Cabinet meetings were places of common counsel. Wilson did not, like Jefferson, submit questions to the body and let the majority rule. He did not, as Lincoln is said to have done, permit one member, like Seward, to monopolize his time. He did not, like Grant, leave to Cabinet ministers direction of policies that a President should control. The usual plan at these semi-weekly meetings was, after the greetings (he was always the soul of courtesy) something like this: The President would bring forward the chief matter that was on his mind — state the situation. If he was to send a message to Congress, he would read it and invite comment. With p141 pencil in hand he would note suggestions of change. The members gave their opinions, and debate followed.
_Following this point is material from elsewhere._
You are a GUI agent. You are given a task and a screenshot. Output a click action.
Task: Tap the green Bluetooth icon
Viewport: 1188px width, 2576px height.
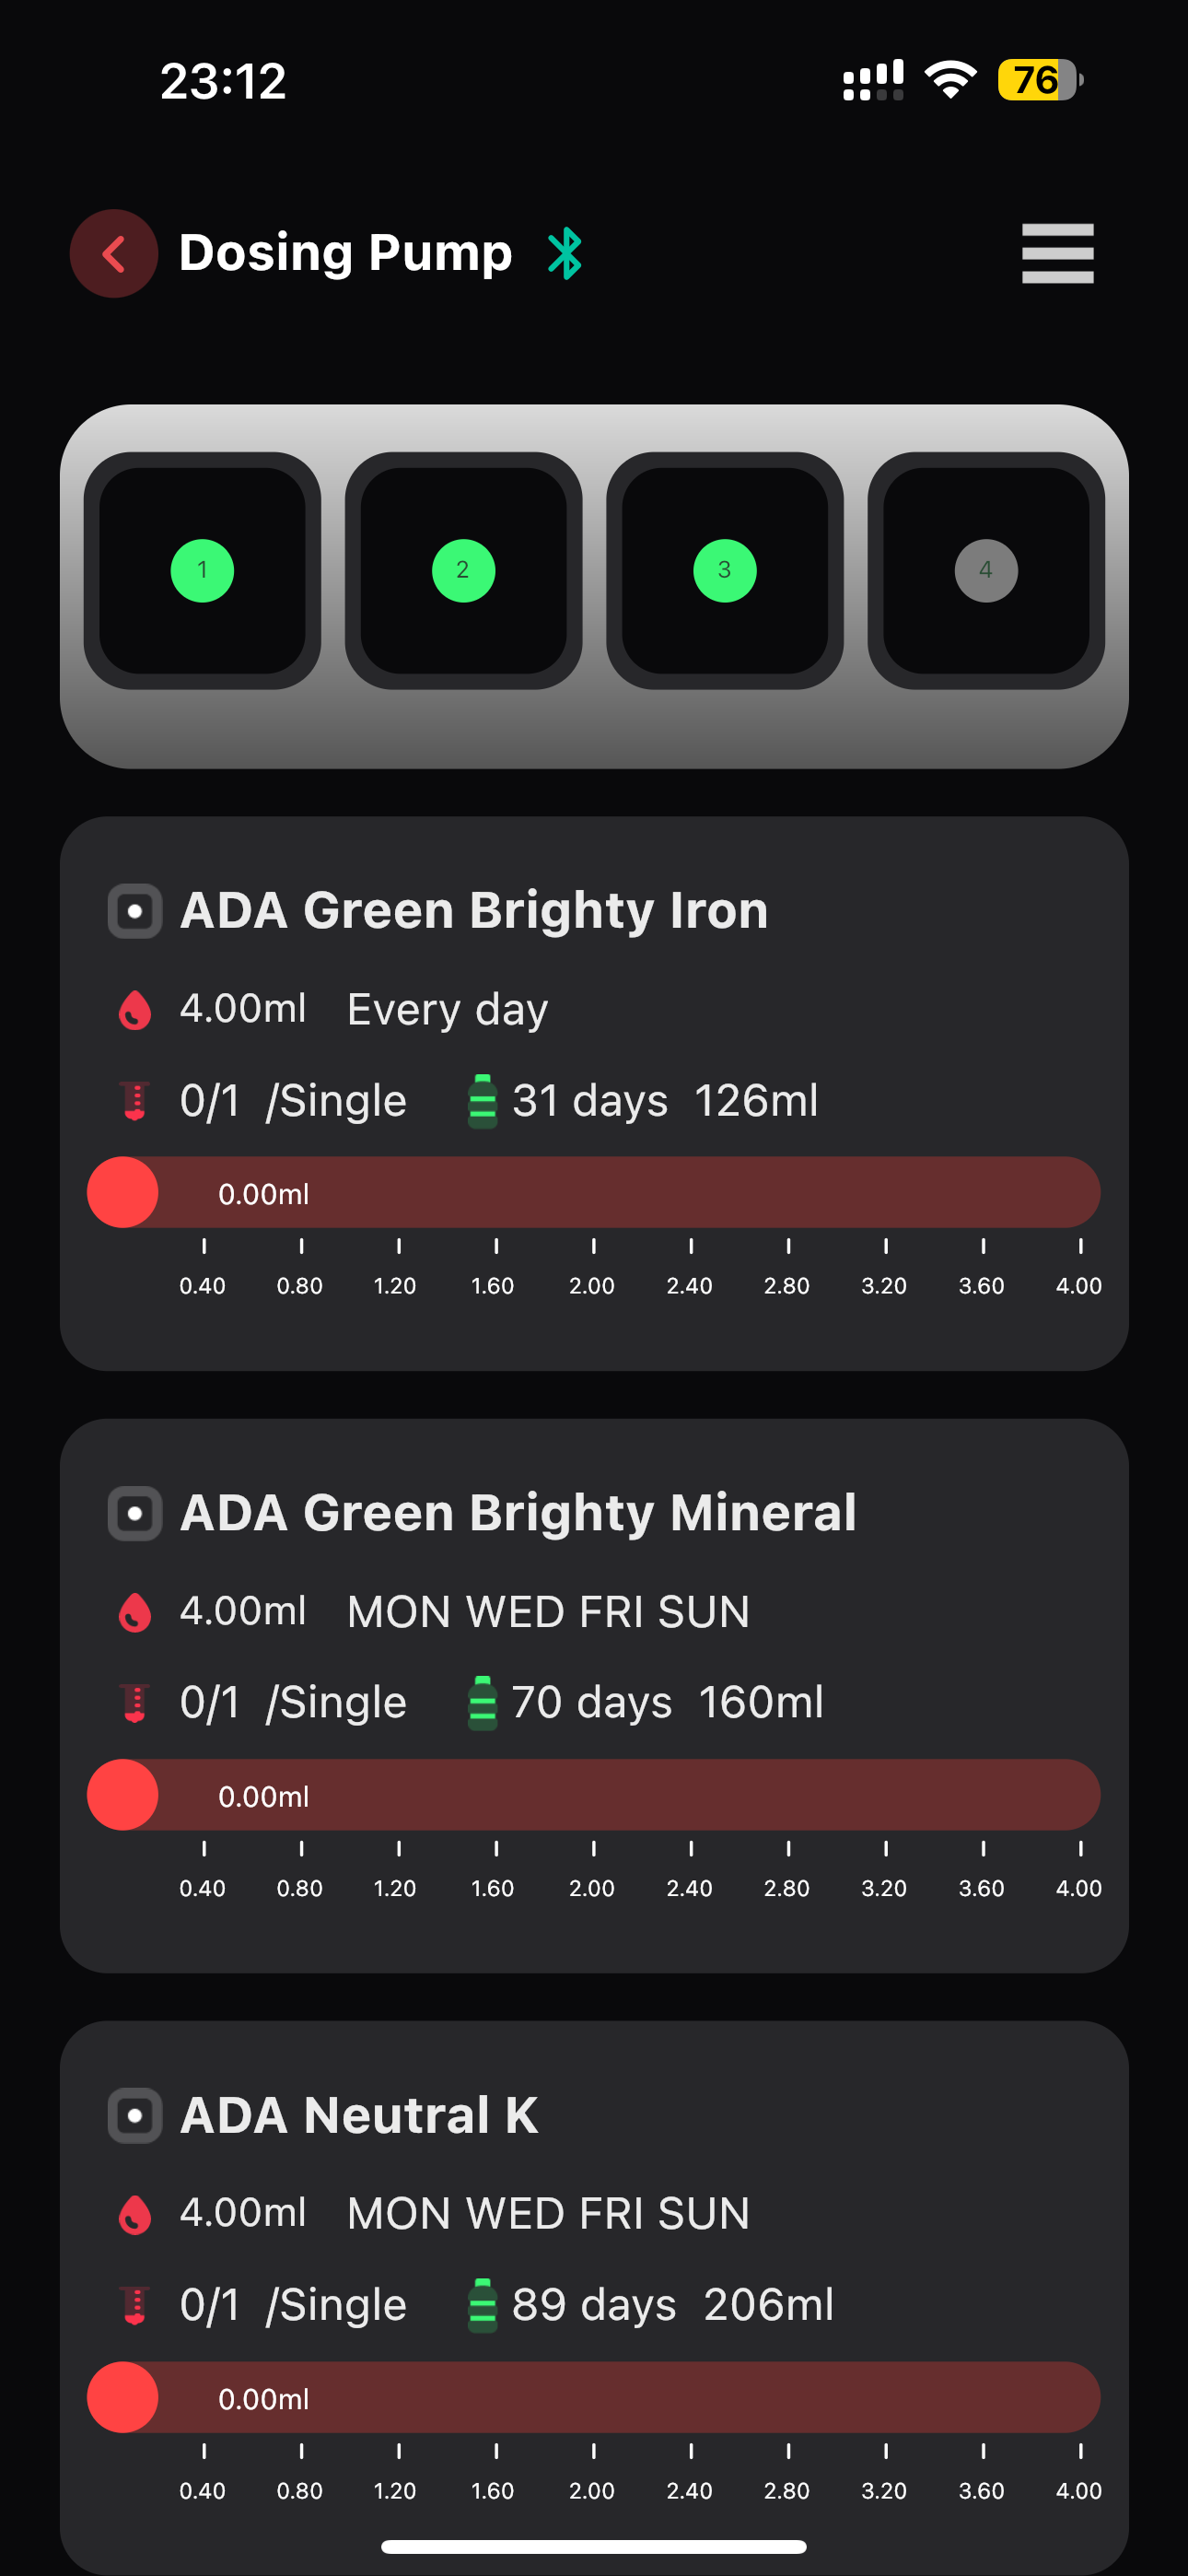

Discussion ended, he would often say, "To quote a Quaker, presiding at a yearly gathering, I take it to be the sense of this meeting," stating it. Every Cabinet member by turn, one time beginning with the Secretary of State, and the next time with the Secretary of Labor, was invited to bring up any matter of public or department interest. "I have never," said a member of the Cabinet, "known any man in responsible authority on public affairs who sought and valued counsel as much as Mr. Wilson. He was fond of telling of a conference at Princeton to which he went with certain views and to which others came with opposing views. The whole matter was threshed out fully in discussion and a unanimous conclusion reached, different from any one of those entertained before the discussion. That happened often in our Cabinet meetings. He made his own decisions, of course, and properly, for the responsibility was his alone, but he always eagerly sought for light."
The first break in Wilson's Cabinet came on June 8, 1915, when Mr. Bryan tendered his resignation as Secretary of State. It was not attended by any lack of cordial relationship and the separation gave regret to both the President and Mr. Bryan. It was a wrench on both sides. The reason that prompted the resignation was plainly and frankly given by Mr. Bryan in these words: "Obedient to your sense of duty and actuated by the highest motives, you have prepared for transmission to the German Government a note in which I cannot join without violating what I deem to be an obligation to my country, and the issue involved is of such moment that to remain a member of the Cabinet would be as unfair to p142 you as it would be to the cause which is nearest my heart, namely, the prevention of war." The letter breathed warm friendship. In accepting, President Wilson said in part: "I accept your resignation only because you insist" and "with a feeling of personal sorrow." He referred to the fact that their judgments had "accorded in practically every matter of official duty and public policy until now." "As to the cause," he said, "even now we are not separated in the object we seek, but only in the method by which we seek it." For that reason his feeling was "deeper than regret — I sincerely deplore it."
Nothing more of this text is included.